Consagrando estes pontos, o Plenário do STF (Inqu. 1957) rejeita o anonimato e a instauração de medidas com base exclusiva neste, afirmando o ministro Velloso que o veto constitucional ao anonimato busca impedir a consumação de abusos no exercício da liberdade de manifestação do pensamento e na formulação de denúncias apócrifas, pois, ao exigir-se a identificação de seu autor, visa-se, em última análise, com tal medida, a possibilitar que eventuais excessos derivados de tal prática sejam tornados passíveis de responsabilização, a posteriori, tanto na esfera civil quanto no âmbito penal, em ordem a submeter aquele que os cometeu às conseqüências jurídicas de seu comporta­mento.

Registrou ainda que tal previsão esteve presente desde a primeira Constituição Republicana e que o legislador constituinte, ao não permitir o anonimato, objetivava inibir os abusos cometidos no exercício concreto da liberdade de manifestação do pensamento, para, desse modo, viabilizar a adoção de medidas de responsabilização daqueles que, no contexto da publicação de livros, jornais, panfletos ou denúncias apócrifas, viessem a ofender o patrimônio moral das pessoas agravadas pelos excessos praticados.

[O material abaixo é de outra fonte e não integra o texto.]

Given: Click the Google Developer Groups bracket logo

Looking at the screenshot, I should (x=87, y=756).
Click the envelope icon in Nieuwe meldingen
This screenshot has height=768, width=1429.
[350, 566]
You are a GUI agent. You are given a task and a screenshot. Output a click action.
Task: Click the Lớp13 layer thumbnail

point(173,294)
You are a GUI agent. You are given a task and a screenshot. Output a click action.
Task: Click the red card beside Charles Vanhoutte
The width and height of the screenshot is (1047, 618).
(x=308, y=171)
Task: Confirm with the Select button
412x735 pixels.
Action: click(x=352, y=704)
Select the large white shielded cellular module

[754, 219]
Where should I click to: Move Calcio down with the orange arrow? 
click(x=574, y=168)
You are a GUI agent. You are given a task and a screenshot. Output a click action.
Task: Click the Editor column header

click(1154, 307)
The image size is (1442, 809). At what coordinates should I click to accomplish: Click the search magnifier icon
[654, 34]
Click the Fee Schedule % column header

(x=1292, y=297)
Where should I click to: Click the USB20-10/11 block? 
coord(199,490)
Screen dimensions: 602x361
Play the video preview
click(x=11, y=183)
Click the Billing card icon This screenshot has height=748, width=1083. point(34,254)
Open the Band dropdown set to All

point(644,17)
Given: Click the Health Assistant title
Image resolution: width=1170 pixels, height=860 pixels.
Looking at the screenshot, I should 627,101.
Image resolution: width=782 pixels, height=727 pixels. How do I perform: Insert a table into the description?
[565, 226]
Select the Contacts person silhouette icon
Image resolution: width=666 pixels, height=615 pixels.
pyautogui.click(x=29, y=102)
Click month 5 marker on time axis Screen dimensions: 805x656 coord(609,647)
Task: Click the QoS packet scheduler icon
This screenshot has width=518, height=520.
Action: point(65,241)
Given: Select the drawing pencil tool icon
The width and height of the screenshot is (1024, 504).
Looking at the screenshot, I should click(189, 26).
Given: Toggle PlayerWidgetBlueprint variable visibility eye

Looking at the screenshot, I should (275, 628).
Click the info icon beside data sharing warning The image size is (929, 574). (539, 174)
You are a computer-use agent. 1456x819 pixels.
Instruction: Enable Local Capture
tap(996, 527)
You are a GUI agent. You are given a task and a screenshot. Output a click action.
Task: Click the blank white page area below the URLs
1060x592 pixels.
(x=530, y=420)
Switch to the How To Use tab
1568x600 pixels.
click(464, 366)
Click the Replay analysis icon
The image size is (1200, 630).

Além destes pontos, o ministro apoia-se ainda no direito comparado, inclusive para lembrar que na Itália, quer sob a égide do antigo Código de Processo Penal de 1930, editado em pleno regime fascista, quer sob o novo estatuto processual penal promulgado em 1988, a legislação processual peninsular contém disposições restritivas no que concerne aos “documenti anonimi”, às “denunce anonime” ou aos “scritti anonime”, estabelecendo que os documentos e escritos anônimos não podem ser formalmente incorporados ao processo, não se qualificam como atos processuais e deles não se pode fazer qualquer uso processual.

Por óbvio, o Estado tem o dever de apurar e punir qualquer agente seu ou particular que transgrida o ordenamento. Todavia, a instauração de procedimento única e exclusivamente por denúncias anônimas é ilegal e inconstitucional. Impõe-se investigação vestibular para validar, evitando procedimentos irregulares fruto de denuncismo de perseguição.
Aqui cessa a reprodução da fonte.